* List of tasks *
1 - In the commentary on Obamacare, which representative promoted the idea of a bill codifying the pledge that people could keep their health-care plans?
2 - Resume the commentary on Obamacare, starting right after its last sentence.


      Faced with these facts, Drew Hammill, a Pelosi spokesman, told the Washington Post that “she said she doesn’t ‘know who he is,’ not that she’s never heard of him.”

      Enough. We are now being subjected to what Springer’s Blog calls “Gruberish,” which it defines as “any bewildering deluge of falsehoods designed to confound an audience based on the speaker’s awareness that the truth must be concealed by any means necessary.”

      The new Congress just elected by the American people should peel back this Gruberish. It should launch hearings into just how the Congressional Budget Office was manipulated to provide misleading cost figures for Obamacare, even as the GOP appoints a new CBO director who can bolster confidence in the office. It can pick up on an idea promoted by Representative Fred Upton of Michigan that Congress should send President Obama a simple bill of just a few lines codifying his frequently repeated pledge that “if you like your health-care plan, you’ll be able to keep your health-care plan, period.” Democrats may have to block it through a Senate filibuster, but the exercise and accompanying debate would be illuminating.

* Dataset records *
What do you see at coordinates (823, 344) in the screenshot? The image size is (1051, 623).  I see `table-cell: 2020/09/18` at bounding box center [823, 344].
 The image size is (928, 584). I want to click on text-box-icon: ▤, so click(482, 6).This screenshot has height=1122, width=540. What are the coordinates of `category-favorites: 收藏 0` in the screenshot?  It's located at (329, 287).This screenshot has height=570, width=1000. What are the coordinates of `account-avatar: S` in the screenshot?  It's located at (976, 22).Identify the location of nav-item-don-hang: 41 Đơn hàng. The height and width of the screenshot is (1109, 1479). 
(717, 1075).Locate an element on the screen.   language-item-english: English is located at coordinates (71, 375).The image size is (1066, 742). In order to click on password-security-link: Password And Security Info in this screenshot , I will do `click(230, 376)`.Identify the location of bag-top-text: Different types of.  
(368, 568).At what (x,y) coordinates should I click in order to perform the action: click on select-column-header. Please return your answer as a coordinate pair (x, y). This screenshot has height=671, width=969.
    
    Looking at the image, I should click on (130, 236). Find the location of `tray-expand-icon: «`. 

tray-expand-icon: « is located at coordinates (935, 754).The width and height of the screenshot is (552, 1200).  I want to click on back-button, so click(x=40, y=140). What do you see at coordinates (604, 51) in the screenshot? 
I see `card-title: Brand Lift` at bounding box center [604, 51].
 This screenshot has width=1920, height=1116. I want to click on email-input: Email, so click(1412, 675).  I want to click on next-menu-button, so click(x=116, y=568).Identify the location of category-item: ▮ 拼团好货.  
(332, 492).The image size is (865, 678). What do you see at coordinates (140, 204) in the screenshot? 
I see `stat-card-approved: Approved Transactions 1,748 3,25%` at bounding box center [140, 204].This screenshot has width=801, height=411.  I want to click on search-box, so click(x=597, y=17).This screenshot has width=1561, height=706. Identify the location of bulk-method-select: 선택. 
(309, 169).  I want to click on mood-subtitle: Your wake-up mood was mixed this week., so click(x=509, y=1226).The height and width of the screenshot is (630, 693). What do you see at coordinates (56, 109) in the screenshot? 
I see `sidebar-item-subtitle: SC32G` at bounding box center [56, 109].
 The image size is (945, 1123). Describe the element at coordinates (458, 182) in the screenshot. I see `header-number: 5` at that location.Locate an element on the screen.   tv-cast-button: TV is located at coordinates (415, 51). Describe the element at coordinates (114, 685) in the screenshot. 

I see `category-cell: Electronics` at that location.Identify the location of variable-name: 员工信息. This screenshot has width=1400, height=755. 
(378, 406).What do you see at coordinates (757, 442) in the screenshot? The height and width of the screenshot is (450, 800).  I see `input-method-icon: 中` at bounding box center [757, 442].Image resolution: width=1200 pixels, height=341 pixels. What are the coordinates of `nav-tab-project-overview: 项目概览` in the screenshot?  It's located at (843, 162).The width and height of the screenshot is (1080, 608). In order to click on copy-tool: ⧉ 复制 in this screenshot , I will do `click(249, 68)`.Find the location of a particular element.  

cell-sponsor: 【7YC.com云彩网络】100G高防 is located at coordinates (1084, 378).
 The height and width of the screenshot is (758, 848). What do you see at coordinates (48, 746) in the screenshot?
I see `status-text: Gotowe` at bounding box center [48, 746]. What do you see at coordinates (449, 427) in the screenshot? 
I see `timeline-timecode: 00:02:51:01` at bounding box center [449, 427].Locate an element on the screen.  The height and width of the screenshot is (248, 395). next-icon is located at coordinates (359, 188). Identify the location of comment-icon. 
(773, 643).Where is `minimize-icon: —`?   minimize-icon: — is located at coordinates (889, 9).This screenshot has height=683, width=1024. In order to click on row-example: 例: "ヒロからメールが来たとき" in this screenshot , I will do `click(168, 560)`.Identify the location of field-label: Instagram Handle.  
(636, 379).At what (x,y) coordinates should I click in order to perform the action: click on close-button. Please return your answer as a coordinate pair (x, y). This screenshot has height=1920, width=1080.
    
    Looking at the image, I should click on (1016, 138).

* Exercise results *
1 - Representative Fred Upton of Michigan.

2 -
      Finally, the media should be shamed into looking more carefully into the bona fides and honesty of the “outside experts” that are trotted out in support of dubious schemes like Obamacare. It should be embarrassing to national media outlets that the growing number of Gruber videos should have been unearthed by a Pennsylvania blogger.

      It turns out that far from being disinterested analysts, “outside experts” brought in by government are often highly compensated players whose statements easily slide into propaganda. Gruber supplemented his $400,000 payments from the Obama administration with some $2 million in contracts helping states set up health-care exchanges, much as Mike Leavitt, a former Health and Human Services secretary and adviser to Mitt Romney, did on the Republican side. But as Byron York of theWashington Examiner notes, Jonathan Gruber is a special case worthy of special attention: “He is, by his own account, a man who intentionally deceived the public in order to pass a measure from which he stood to profit handsomely.”

      That’s why liberals are scrambling to disassociate themselves from Gruber while at the same time denying the realities of Obamacare’s failures. And that’s precisely why the cover-up of Jonathan Gruber’s remarks — by President Obama, Representative Pelosi, and others — can’t be allowed to stand and must be exposed.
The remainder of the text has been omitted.